[EXCERPTED PASSAGE]
▼

Judging from the sales figures, players would seem to agree. Yet even more unusual than the startling sales figures are the reviews. Reviewers have called it "really fantastic," "masterful" and "brilliant." For Werner, who's worked as an artist in the game industry for nearly a decade, the opportunity to work on a title as creatively unique as Plants vs. Zombies seemed like a dream come true.
"I wanted [to be] on that game more than anything," he says. "Everything about it seemed awesome. It had zombies for one. (I am a huge zombie fan.) It just seemed so far out there that I had to be part of it. I knew it would be special."
Werner says the experience allowed him to not only stretch his legs in new areas, like animation, but to work as part of a creative team that was given the kind of freedom that most developers can only imagine.
"You really have a sense of ownership of the products you work on [at PopCap]," he says. "In past jobs, I was never given that chance, so it was all bottled up inside me. So when given the chance, I pretty much went all out."
The design of Plants vs. Zombies, and its overall art direction are credited to George Fan, the mastermind developer behind Insaniquarium, who led the team that prototyped the game for PopCap (originally as an Insaniquarium sequel). PopCap shared some of Fan's original concept art with us from when the game was more Plants vs. Aliens than Zombies.

▲

[COLLECTED MATERIAL]
▼

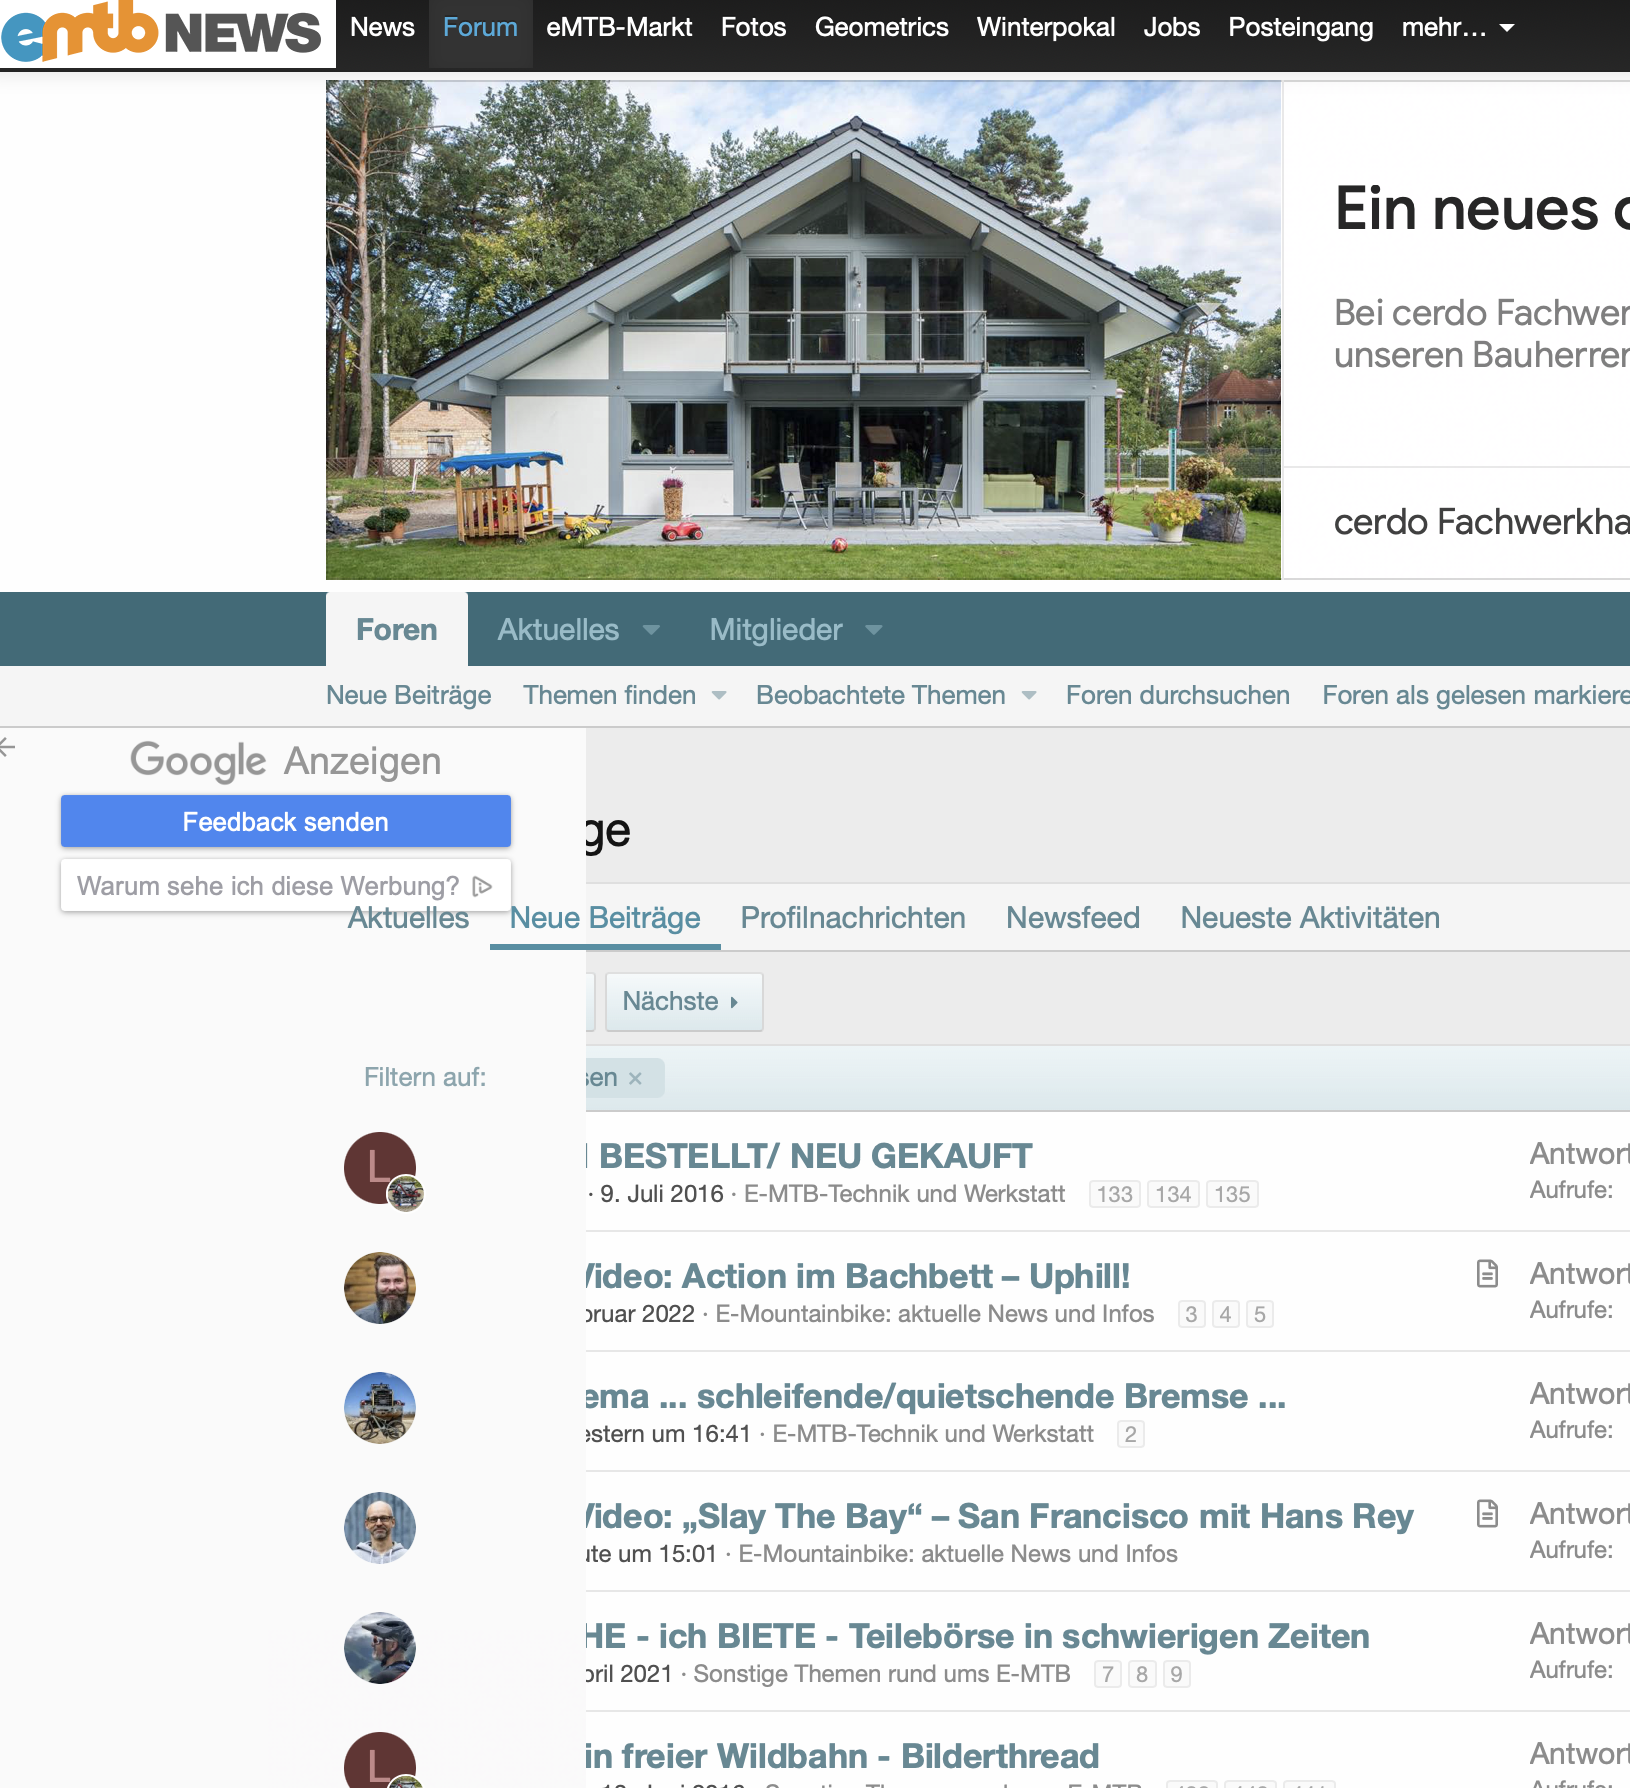Screen dimensions: 1630x1788
Task: Expand the Aktuelles dropdown arrow
Action: click(x=651, y=630)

▲

[EXERCISE BRIEF] In the Plants vs. Zombies passage, who is credited with the game's design and overall art direction?

[EXERCISE SOLUTION] George Fan, the developer behind Insaniquarium.